Já no hospital toda a sequência pela sobrevivência da criança passa a ser pesada. A forma como Cuaron mostra a frieza dos médicos diante do parto e a interação entre Cleo e sua recém nascida filha varia entre a impotência e a depressão aguda. As sensações dos personagens são facilmente passadas ao espectador, a falta de poder de reação dos personagens é acompanhada normalmente por lágrimas e soluços de quem assiste e essa sensação prevista no ambiente do cinema certamente não tem igual situação a ver de maneira individual em um domicilio individual.
Apesar de haver uma naturalização de boa parte dos eventos cotidianos, como as brigas da família, os destratos muito comuns entre patrões e empregados, a bandinha militar que passa pela rua sempre naquele período de fim de ano, há sempre uma sensação de incômodo, não só por parte de Cleo, mas também de toda a família. Nem mesmo as crianças parecem sentir-se pertencendo aquele lugar ou situação. Obviamente que é é a mepregada que mais sente isso, afinal seu trauma e abandono são mais recentes que os de Sofia e as crianças. Sua mudez não é só fruto do evento traumático que sofreu, mas também uma manifestação em forma de voto de silêncio pelo segredo que guarda.

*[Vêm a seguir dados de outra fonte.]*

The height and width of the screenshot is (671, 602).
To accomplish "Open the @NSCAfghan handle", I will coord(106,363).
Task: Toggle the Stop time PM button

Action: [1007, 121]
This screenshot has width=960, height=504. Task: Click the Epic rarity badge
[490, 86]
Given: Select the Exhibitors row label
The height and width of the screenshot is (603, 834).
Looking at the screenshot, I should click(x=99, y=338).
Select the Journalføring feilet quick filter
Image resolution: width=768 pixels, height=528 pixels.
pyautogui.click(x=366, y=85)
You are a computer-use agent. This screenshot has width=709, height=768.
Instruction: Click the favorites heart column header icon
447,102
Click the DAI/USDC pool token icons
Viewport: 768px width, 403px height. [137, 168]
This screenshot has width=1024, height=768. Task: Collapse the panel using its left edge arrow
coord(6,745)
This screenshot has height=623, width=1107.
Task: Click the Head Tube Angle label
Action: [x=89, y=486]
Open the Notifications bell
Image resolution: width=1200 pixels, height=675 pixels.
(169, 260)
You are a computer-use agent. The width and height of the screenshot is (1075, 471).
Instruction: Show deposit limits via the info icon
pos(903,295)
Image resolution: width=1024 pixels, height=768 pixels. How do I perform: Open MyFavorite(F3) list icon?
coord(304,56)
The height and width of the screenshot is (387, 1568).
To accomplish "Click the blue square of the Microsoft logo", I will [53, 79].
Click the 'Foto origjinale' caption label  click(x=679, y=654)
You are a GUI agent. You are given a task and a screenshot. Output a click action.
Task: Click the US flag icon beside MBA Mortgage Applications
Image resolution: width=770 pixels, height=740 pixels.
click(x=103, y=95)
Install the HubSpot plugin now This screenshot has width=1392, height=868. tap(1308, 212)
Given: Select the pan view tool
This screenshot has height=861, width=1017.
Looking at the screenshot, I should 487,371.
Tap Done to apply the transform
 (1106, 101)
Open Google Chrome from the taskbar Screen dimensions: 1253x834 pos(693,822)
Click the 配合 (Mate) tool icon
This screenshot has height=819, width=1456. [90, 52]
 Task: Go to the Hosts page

Claramente queria ela sentir a mesma anestesia que Sofia, mas não consegue, e em um momento de catarse, no final quando estão na praia e ela se supera para salvar as crianças, finalmente ela e Sofia desabam juntas, uma por alivio de finalmente conseguir verbalizar o desejo que tinha e outra por alivio e agradecimento por não ter tido ainda mais perdas naquele momento.
Roma registra emocionalmente como é a trajetória da classe operária, resultando em uma série de relações fracassadas repletas de altos e baixos sentimentais, onde mesmo após heroísmos, ainda se joga o mesmo jogo de sobrevivência estabelecido no capitalismo, onde os privilégios passam por cima inclusive dos laços afetivos. Cuaron é certeiro em seu comentário social e na exposição visceral dos relacionamentos, sem aplacar nenhuma relação de poder escusa e sem livrar os personagens proletários da luta diária que é a sobrevivência em uma zona urbana da América Latina, mostrando que mesmo após uma gravidez cujo fim foi terrível, não há como resguardar a mãe que acabou de sofrer tudo aquilo, obrigando-o a cuidar de todas as outras crianças da casa e subir escadas que não deveriam ser escaladas nessa condição, sendo essa só uma das pequenas mostras que o filme dá do quão cheia de agruras é vida da moça.